ネットワーク統合制御管理システムを利用した災害時応急復旧方法

同システムの開発にあたり、NICTは、光パス設計、光パス制御を行う「統合制御管理部」、統合制御管理部からの命令を各ベンダ(A、B)装置の命令に変換する「ミドルウェア」及び「ベンダA装置制御部」を、KDDI研は、「ベンダB装置制御部」を開発した。

ネットワーク統合制御管理システムによる災害復旧実証実験では、切断箇所を迂回するために、緊急用の光ファイバを手動で接続し、ベンダA装置光ネットワークとベンダB装置光ネットワークにまたがる光パスを設定。
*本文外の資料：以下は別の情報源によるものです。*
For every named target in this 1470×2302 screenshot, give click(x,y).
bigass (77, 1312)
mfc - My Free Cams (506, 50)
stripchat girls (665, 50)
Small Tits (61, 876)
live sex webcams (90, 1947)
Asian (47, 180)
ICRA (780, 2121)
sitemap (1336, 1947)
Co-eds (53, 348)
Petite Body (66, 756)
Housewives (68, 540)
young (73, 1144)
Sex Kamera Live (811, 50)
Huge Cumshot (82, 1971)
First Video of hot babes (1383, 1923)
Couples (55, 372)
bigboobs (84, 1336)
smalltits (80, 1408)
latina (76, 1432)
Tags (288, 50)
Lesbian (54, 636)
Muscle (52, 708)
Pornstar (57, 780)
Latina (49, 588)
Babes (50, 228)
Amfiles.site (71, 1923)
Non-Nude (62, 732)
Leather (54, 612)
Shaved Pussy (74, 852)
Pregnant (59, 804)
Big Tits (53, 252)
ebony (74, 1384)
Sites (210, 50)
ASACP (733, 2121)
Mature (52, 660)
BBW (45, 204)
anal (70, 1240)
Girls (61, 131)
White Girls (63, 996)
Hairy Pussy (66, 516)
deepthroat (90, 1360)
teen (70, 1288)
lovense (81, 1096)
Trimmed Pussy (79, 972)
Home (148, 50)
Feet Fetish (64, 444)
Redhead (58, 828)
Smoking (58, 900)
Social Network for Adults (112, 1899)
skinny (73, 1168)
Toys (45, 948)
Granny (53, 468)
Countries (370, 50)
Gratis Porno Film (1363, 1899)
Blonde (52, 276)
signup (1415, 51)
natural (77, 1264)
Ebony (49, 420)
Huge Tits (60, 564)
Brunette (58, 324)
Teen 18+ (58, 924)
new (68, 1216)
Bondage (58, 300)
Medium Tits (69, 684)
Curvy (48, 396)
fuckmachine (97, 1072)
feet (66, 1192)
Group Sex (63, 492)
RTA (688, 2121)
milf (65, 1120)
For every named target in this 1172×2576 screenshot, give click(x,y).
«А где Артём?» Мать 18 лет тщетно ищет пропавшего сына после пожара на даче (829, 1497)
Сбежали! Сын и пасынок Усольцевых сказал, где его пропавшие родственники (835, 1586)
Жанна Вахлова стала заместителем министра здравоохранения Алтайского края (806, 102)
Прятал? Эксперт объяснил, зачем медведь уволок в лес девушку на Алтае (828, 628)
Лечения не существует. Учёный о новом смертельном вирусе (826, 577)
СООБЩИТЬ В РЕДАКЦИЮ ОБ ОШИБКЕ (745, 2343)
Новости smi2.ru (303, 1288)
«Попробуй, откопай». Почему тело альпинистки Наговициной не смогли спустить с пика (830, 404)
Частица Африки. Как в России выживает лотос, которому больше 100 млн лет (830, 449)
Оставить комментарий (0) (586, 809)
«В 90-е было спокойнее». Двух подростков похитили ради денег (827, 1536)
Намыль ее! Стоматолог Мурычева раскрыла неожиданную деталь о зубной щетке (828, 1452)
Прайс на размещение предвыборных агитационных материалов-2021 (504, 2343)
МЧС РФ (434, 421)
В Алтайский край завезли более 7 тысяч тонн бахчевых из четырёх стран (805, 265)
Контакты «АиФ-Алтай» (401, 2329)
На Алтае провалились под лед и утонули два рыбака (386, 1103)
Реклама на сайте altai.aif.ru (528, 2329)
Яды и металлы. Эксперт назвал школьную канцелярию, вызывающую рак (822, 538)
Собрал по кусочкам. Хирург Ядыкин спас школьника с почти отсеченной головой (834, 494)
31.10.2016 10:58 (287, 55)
パスの設定は、保守者が統合制御管理部の画面上で行い、統合制御管理部からの命令を受けた各ベンダ装置制御部が、変換ミドルウェアを利用し、それぞれのベンダ装置を制御し、光信号でコンテンツを配信した。

今回行った実証実験

同社によると、同技術が実用化されれば、災害で設備が損壊した場合でも、損壊を免れた地域の設備を利用して暫定的な光ネットワークの構築が簡単になり、通信の早期復旧に貢献できるとしている。

なお、同成果は、総務省平成23年度補正予算「情報通信ネットワークの耐災害性強化のための研究開発」にて開発された。